Look in the cafes and convenience store delis where it’s €4.50 for a cup of coffee and €6.50 for a limp ham sandwich. Where parking a car costs more than a taxi trip (if you could get a taxi). Where a bland mid-range restaurant meal costs more than a top table nosh-up in Cannes, San Tropez, or any European playground of the super rich. Where a cinema trip with the kids costs €100.
Where it’s an utter ruck to do anything at all, be it trying to get children into overcrowded schools or creches which have no places; visiting a GP or planning a simple night out with the hope of being able to get home again.
And in the same way the houses are only slightly cheaper in the commuter belt, so too is that bigger picture only slightly better. Ragged run donkeys dormering in the middle of bloodstock equestrian country, not by choice, but by necessity. Until now.
The endurance of remote working means Dubs are now just as likely to plump for a five-bed house in Ennis or Sligo; as are a Clare- or Sligo-born couple. In towns where a pint and a sandwich, and almost everything, along with a house, costs half as much, with more craic and half as much bother.

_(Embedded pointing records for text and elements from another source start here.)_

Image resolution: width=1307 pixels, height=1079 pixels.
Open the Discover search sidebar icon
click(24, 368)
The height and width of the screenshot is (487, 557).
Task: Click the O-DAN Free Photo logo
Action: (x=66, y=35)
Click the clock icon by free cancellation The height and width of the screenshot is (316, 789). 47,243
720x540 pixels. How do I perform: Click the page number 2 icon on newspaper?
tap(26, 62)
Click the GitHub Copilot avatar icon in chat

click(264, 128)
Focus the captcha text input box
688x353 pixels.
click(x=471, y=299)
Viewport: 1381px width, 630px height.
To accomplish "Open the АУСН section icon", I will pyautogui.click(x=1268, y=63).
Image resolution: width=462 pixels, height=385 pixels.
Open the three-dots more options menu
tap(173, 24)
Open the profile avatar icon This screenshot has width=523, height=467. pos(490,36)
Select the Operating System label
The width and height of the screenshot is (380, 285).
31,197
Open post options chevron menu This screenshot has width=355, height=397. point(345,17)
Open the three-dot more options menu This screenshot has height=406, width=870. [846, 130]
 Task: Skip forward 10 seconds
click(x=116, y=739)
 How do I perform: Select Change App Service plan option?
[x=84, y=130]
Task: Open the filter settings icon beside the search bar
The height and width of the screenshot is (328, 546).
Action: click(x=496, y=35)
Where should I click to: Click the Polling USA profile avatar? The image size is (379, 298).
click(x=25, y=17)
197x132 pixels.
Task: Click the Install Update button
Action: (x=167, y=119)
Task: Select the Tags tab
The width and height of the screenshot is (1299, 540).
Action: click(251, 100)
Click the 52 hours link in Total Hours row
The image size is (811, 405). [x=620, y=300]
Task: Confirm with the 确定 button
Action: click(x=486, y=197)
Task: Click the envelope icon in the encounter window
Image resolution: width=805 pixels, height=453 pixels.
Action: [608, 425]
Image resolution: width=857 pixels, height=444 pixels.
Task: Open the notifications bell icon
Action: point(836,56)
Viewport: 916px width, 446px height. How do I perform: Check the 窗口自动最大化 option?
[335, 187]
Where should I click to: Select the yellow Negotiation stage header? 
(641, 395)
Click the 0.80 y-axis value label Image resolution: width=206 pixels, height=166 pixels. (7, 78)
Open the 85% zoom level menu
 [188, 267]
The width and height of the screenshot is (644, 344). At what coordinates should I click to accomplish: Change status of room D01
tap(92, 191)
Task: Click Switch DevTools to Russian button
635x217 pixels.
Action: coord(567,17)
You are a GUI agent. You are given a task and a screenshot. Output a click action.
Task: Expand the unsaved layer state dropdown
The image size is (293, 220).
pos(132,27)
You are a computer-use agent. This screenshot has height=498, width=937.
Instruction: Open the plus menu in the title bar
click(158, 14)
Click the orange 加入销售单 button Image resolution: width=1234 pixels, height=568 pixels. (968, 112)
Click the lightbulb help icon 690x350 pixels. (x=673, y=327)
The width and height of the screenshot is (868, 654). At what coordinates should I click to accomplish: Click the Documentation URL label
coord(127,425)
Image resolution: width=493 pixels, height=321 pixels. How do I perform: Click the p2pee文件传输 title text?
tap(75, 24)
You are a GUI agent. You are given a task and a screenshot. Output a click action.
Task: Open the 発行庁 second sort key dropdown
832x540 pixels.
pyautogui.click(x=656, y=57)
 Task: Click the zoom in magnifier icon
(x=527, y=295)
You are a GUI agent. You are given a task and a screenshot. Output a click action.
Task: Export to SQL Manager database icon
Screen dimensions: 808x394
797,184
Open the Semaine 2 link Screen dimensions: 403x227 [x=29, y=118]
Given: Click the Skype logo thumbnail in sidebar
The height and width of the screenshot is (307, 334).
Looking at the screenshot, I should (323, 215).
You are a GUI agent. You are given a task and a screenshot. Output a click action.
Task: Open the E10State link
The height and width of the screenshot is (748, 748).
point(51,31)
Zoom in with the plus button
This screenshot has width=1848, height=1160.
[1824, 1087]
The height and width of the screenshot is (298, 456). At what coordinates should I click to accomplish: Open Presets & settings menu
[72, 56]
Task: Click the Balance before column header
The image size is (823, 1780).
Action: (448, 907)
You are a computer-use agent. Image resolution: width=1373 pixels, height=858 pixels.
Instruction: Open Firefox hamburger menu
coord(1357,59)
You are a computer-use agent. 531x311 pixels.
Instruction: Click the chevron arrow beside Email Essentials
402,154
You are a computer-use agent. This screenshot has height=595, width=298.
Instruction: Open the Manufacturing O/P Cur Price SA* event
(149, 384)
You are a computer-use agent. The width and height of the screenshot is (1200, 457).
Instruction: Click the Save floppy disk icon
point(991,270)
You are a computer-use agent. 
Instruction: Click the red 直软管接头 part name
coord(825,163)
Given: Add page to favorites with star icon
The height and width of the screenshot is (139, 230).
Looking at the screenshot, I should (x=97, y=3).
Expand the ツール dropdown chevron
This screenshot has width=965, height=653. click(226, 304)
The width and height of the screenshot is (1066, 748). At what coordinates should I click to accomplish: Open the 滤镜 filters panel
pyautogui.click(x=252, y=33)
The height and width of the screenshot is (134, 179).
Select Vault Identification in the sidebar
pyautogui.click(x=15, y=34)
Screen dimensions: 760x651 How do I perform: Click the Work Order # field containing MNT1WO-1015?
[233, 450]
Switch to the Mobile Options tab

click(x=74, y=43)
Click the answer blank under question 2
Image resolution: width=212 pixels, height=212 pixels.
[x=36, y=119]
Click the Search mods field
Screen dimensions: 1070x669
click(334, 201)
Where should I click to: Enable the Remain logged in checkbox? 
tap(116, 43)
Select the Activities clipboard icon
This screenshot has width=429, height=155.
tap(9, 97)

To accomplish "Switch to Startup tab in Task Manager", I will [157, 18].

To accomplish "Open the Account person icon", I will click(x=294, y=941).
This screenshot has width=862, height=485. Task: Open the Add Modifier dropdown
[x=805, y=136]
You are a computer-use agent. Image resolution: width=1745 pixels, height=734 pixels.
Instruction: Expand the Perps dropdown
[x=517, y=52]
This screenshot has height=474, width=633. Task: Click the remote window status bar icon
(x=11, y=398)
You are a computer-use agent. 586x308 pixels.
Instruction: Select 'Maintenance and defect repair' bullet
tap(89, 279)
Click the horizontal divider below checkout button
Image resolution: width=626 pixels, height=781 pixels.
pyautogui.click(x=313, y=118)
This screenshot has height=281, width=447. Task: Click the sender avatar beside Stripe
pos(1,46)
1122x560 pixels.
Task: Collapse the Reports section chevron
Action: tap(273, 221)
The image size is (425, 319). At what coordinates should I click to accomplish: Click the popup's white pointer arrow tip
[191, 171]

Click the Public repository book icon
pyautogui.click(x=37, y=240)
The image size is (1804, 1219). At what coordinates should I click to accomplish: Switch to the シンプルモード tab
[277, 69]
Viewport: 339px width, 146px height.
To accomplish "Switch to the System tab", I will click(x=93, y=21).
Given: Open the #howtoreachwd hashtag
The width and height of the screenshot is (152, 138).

More proof: the same REA survey shows that prices in large lively towns rose the most, by 2pc to 4pc. We’re talking an average three-bed price of €207,207, 40pc less than a Kildare estate with nothing going on. Also a full quarter of purchasers in regional towns came from outside the county. Some are calling the phenomenon ‘decommuterisation’.
Regional towns to get livelier, Dublin to get old and gummy. And a triple whammy for commuter-belt homes whose value has always been directly chained to a desk in the city centre.